Extract the items between the lines holding "1103x648 pixels." and "Looking at the screenshot, I should point(78,40).", inclusive, and repeat them exactly, leaving out every other line.

** Entries supplied **
· · · · · · ·

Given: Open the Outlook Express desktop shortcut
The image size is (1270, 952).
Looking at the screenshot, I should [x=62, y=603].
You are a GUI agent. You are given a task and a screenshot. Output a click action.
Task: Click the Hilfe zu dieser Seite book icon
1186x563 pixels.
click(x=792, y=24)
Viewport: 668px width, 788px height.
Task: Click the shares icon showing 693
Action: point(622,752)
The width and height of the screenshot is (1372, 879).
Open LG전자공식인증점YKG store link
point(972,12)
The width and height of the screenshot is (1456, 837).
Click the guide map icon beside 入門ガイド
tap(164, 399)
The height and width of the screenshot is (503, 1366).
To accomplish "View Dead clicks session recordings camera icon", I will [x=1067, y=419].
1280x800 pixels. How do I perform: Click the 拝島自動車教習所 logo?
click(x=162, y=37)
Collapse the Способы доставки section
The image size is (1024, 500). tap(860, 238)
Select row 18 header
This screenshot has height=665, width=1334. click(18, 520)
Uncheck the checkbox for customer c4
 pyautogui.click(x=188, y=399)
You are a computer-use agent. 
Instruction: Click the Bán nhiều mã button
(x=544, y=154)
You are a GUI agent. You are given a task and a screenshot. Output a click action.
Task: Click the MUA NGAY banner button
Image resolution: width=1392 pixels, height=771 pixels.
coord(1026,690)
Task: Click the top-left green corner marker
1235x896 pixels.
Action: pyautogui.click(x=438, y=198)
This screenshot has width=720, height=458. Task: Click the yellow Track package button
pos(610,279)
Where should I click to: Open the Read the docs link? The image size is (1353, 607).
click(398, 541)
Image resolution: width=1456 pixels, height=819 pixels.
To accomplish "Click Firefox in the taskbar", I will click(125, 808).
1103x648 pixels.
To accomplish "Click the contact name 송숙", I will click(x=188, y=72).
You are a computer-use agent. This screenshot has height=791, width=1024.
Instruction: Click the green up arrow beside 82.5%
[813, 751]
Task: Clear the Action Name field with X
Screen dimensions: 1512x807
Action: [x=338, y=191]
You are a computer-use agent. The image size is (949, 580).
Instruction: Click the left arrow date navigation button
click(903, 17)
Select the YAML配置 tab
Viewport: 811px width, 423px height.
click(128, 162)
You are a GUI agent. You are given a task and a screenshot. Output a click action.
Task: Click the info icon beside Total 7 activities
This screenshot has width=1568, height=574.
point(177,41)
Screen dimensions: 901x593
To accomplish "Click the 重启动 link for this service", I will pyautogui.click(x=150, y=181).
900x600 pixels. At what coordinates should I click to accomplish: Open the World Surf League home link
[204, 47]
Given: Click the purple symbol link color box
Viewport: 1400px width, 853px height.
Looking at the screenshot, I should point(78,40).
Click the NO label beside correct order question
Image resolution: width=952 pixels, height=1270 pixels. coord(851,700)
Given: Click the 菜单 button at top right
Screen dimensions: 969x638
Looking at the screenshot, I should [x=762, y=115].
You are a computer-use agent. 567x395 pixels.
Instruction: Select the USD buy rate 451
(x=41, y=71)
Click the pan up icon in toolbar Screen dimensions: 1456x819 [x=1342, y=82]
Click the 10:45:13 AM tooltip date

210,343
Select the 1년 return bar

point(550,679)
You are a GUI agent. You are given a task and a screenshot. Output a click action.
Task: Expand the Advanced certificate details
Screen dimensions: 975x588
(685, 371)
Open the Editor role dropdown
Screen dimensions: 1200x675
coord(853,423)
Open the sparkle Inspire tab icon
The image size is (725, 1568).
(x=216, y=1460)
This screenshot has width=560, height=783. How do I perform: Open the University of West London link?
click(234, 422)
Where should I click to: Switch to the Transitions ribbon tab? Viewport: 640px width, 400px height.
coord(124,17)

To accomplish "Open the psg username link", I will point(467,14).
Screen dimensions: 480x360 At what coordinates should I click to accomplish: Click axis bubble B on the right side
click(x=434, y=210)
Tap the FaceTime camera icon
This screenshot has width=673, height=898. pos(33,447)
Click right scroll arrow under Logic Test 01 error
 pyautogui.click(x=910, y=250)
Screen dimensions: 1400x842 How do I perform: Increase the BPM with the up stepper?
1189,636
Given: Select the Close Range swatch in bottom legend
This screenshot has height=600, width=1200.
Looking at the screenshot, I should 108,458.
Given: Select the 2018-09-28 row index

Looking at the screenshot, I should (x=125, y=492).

· · · · · · ·

** Exercise answer **
1103x648 pixels.
To accomplish "Click the contact name 송숙", I will click(x=188, y=72).
You are a computer-use agent. This screenshot has height=791, width=1024.
Instruction: Click the green up arrow beside 82.5%
[813, 751]
Task: Clear the Action Name field with X
Screen dimensions: 1512x807
Action: [x=338, y=191]
You are a computer-use agent. The image size is (949, 580).
Instruction: Click the left arrow date navigation button
click(903, 17)
Select the YAML配置 tab
Viewport: 811px width, 423px height.
click(128, 162)
You are a GUI agent. You are given a task and a screenshot. Output a click action.
Task: Click the info icon beside Total 7 activities
This screenshot has width=1568, height=574.
point(177,41)
Screen dimensions: 901x593
To accomplish "Click the 重启动 link for this service", I will pyautogui.click(x=150, y=181).
900x600 pixels. At what coordinates should I click to accomplish: Open the World Surf League home link
[204, 47]
Given: Click the purple symbol link color box
Viewport: 1400px width, 853px height.
Looking at the screenshot, I should point(78,40).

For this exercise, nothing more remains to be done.